*Requirements*
[1] In the article on Milan Houser's exhibition, where is Connecting Point being shown?
[2] Resume the article on Milan Houser's Connecting Point exhibition, writing on from its last sentence.

*Excerpt provided*

— Begin —

Connecting Points of Milan Houser
Jan 9, 2019
Czech artist Milan Houser is proving himself to be a perfect aesthetic representative of this era, in which humanity more and more seeks beauty and meaning in ambiguity. So much is known that we long for the unknown; so much data fills our lives that we yearn for mystery and imagination. In Connecting Point, his current solo exhibition at Kunsthalle Bratislava, Slovakia, Houser both voices those feelings and acts as a harbinger of relief. The tightly packed exhibition features six pieces installed in an L-shaped gallery. Three medium-sized disks filled with concentric circles, and one large-scale red disk hang on the walls; meanwhile, two sculptural “entities” constructed from re-purposed red paint fibers occupy the floor. The gallery space itself could also perhaps be conceived of as a seventh piece in the show. Houser filled the environment with yellow light, which emanates down from the crevice where wall meets ceiling, and covered the windowed walls with yellow film, creating a hazy, glowing atmosphere that evokes the radioactive afterglow of an experiment gone awry. The visual effect raises questions about whether we should look at each work individually as an isolated proposition or if they are all parts in a larger phenomena – more like elements in an installation. For those familiar with the work Houser has done in the past, either reading of the exhibition will likely do. Houser has long been concerned with the fundamental question of whether the things he makes constitutes the work, or if the thing happening within the things he makes is really the work; or whether the underlying ideas behind all of it is what matters. In this exhibition, as usual with Houser, the more we peel back the layers the more questions we find. Houser himself may not completely know what is going on. That only makes him an even more authentic voice for this time. Without knowing the outcome he jumps enthusiastically into his processes, creating self-contained objects and phenomena that are not quite concrete and not quite abstract, but are enigmatic answers to the question of what painting will become next.

— End —

*Data lines*
— Begin —

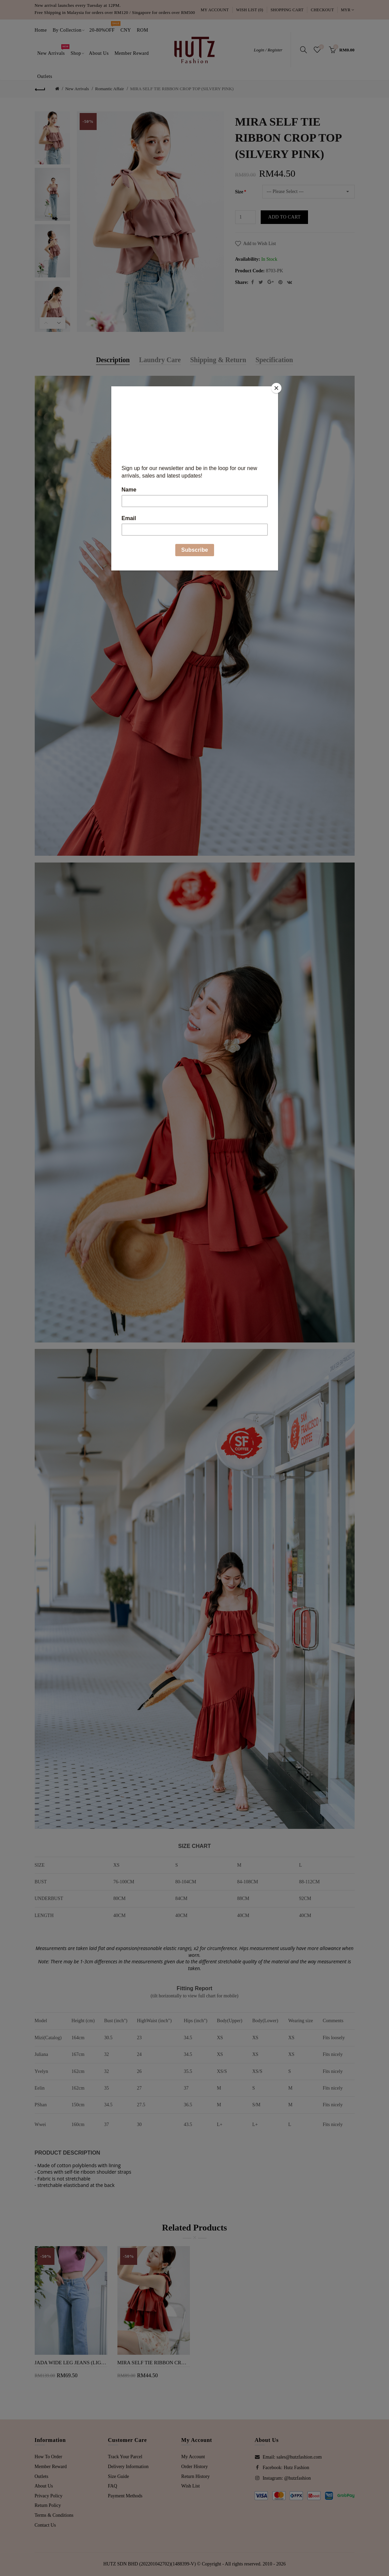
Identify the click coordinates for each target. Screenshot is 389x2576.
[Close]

— End —
— Begin —

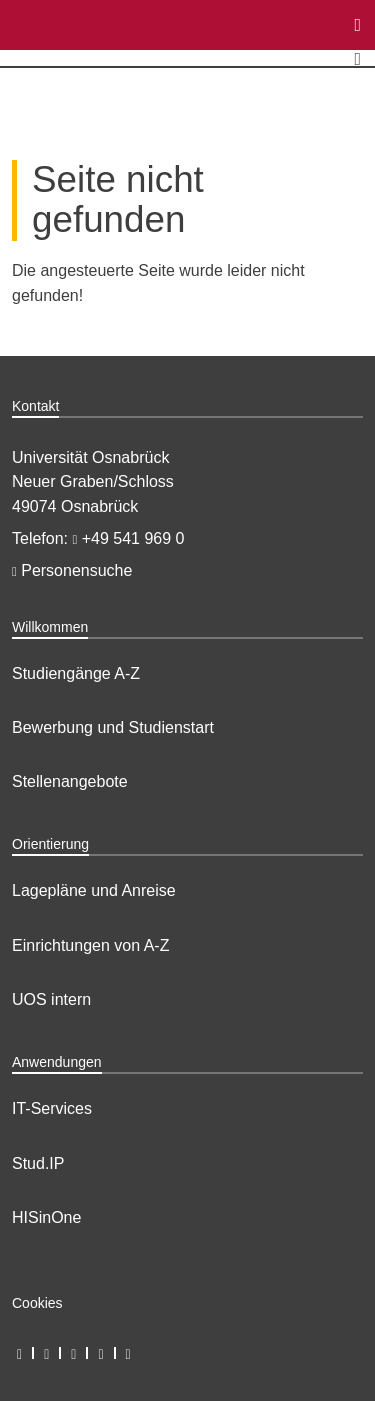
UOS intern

— End —

*Outputs*
[1] Kunsthalle Bratislava, Slovakia.

[2]
Moving Targets
The most eye-catching objects in Connecting Point are the four disks hanging on the walls. The three that are filled with concentric circular patterns invite immediate comparisons to various target paintings by artists like Kenneth Noland, Robert Delaunay, Hilma af Klint, or Kazuo Shiraga. But the luxurious, shiny surfaces Houser has given these works lend industrial qualities that might also evoke comparisons to the Finish Fetish movement of the 1960s, or Minimalist sculpture. Yet something else is going in these disks that makes those comparisons seem feeble – they are endowed with a sense of dynamism, as if they are not finished, but rather snapshots of a process still in motion. This active state of being is a result of the method Houser employs. Setting industrial materials and processes into motion using arbitrary parameters, he leaves room for unexpected visual propositions to be formulated – like a programmer devising cognizant machines with unknown limits then setting them free.
Milan Houser - Connecting Point, installation view at Kunsthalle Bratislava. Courtesy Kunsthalle Bratislava
Houser embraces whatever outcome emerges from his processes, letting the combination of method and object declare its own beauty. Each luminescent, varnish-covered, painterly disk is an embodiment of energy and curiosity. Each is a question asked and answered without fear. The surfaces of the works appeal to the eye like otherworldly jewels, but what what is happening underneath the surface might be more important. We look not only at the surface, but what it hides; we may see ourselves there, or we may see something alien. Either way the work has its own logic – a logic that in this case is most confoundingly expressed by the large-scale red disk that dominates one far wall of the gallery. Placed in another environment, this piece might easily be lost in the background as architectural bling, or confused as decoration. Here, it becomes a totem; a doorway to a transcendent state; a blood-red pool behind a solid surface penetrable only by the mind.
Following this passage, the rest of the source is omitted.